=== Records for processing ===
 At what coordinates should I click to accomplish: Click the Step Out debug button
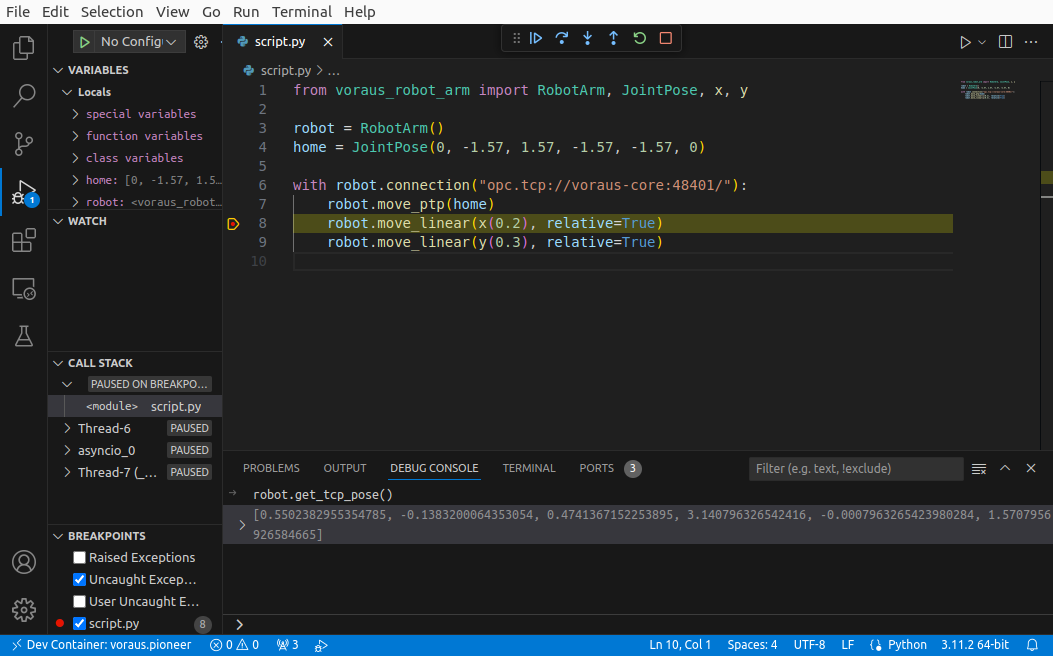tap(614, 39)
===
=== Records for processing ===
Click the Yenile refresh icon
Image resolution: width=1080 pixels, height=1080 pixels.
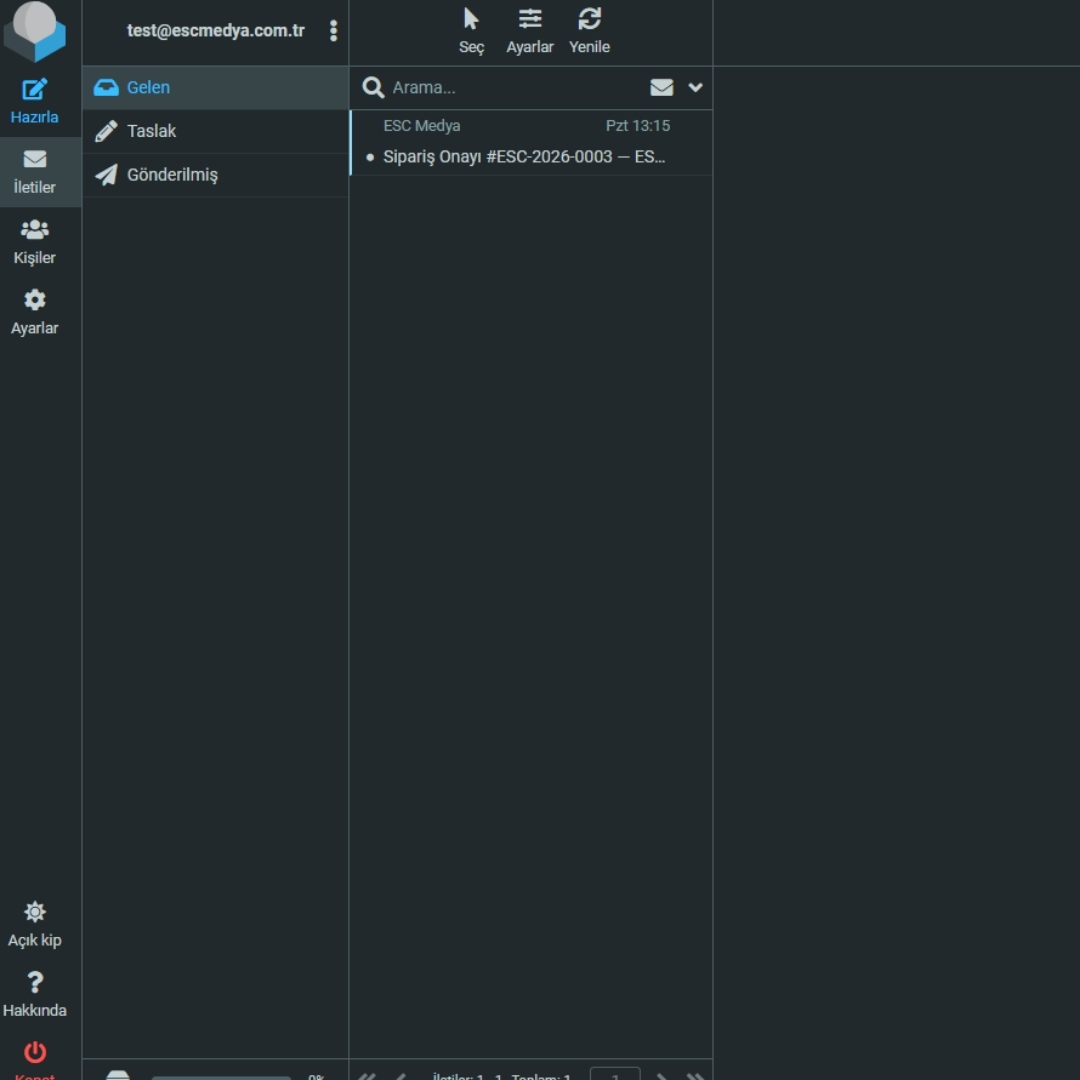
===
=== Records for processing ===
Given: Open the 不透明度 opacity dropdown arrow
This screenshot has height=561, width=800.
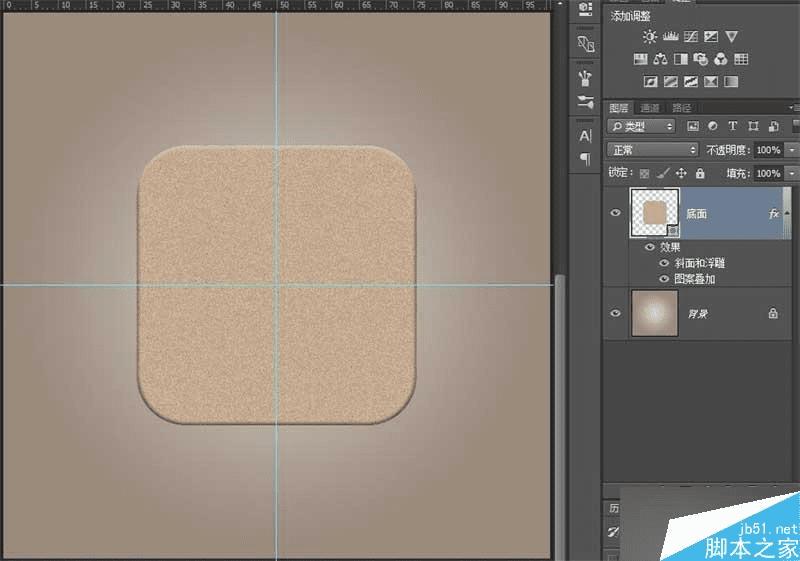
===
For each line of the data that includes the word "height", return a copy of it.

Image resolution: width=1080 pixels, height=1080 pixels.
This screenshot has height=561, width=800.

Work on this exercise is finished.